My sufferings ought to have awakened his sympathy, but it did not in the least, and I found that nobody thought anything of a sea-sick passenger.

But at last I got over it, and, to my intense delight, all of a sudden Tom was smitten with the complaint, and became more prostrate than even I.

I did not forget the way he had tortured me, and you may be sure that I did not omit to ask him if he would try the brimstone and treacle. I behaved worse to him, I believe, for I tortured him by taking him cold fat pork and hard biscuits, and paid him various other little attentions of a kindred sort, making him groan with pain, till one day—it was while the sea was very rough, and I thought him too ill to move—he suddenly got up.
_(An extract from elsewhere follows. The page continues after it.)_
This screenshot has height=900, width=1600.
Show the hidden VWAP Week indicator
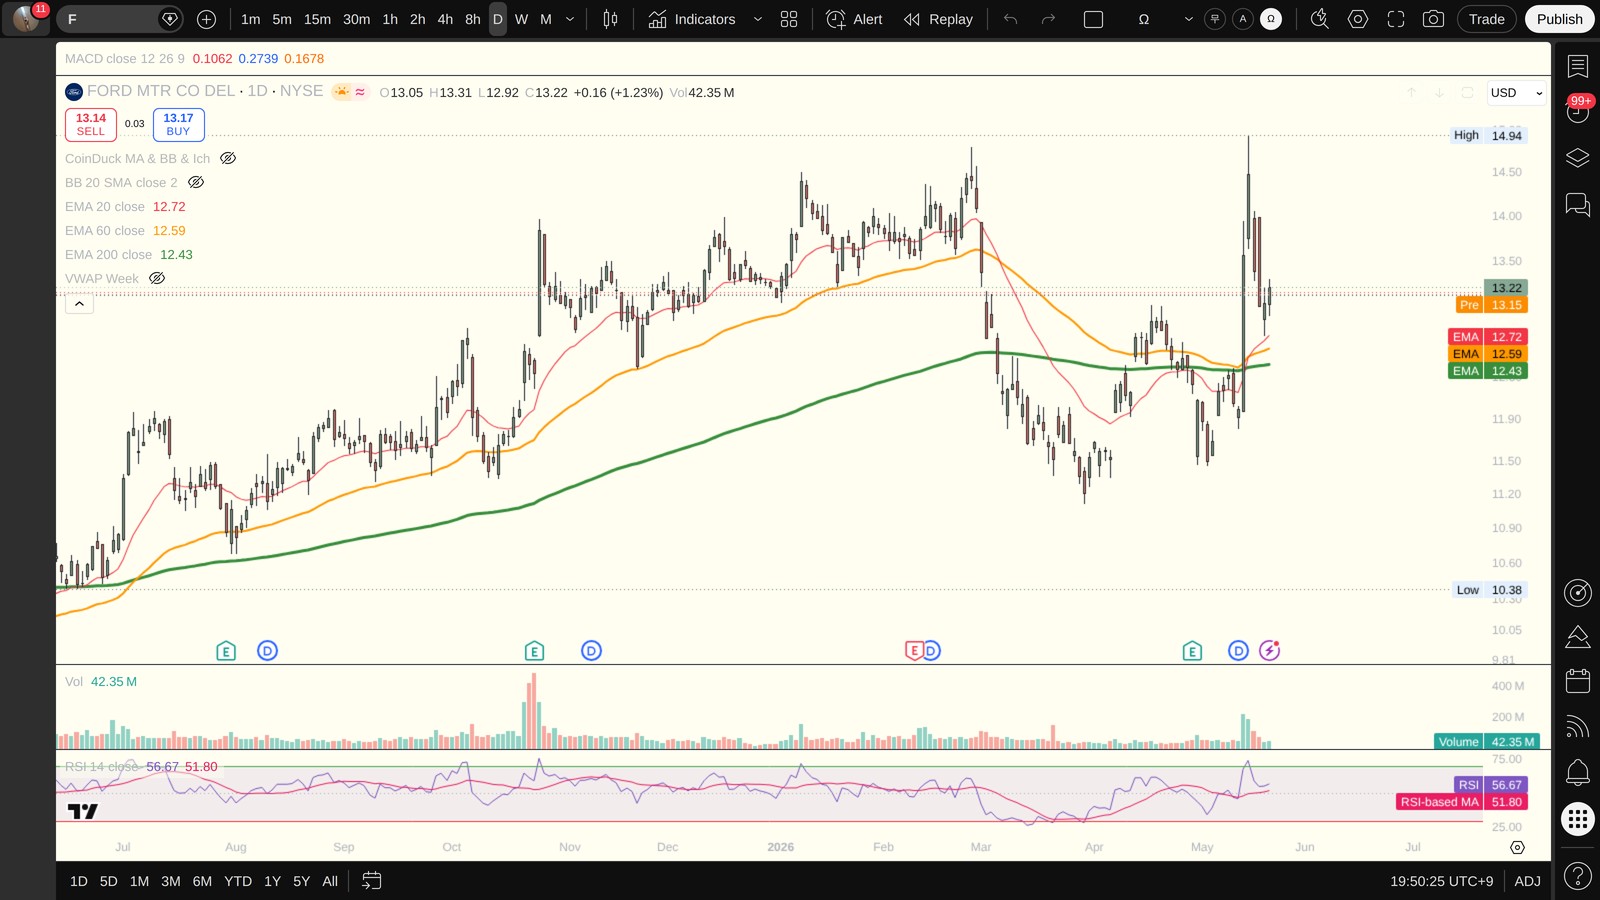(157, 278)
“Tell you what, Mas’r Harry,” he said, “I’m not going to stand your games no longer. I shall get up and be better;” and better he seemed to grow at once, so that by the next day he was almost himself again, and we stood by the high bulwarks watching the great Atlantic rollers as they came slowly on, as if to swallow up our ship.


Chapter Five.

A Sailor on Sea-Serpents.

“It do puzzle me, Mas’r Harry,” said Tom, as we sat in the chains one bright, sunny day, when the storm was over, but a fine stiff breeze was helping the toiling engines to send the steamer along at a splendid rate.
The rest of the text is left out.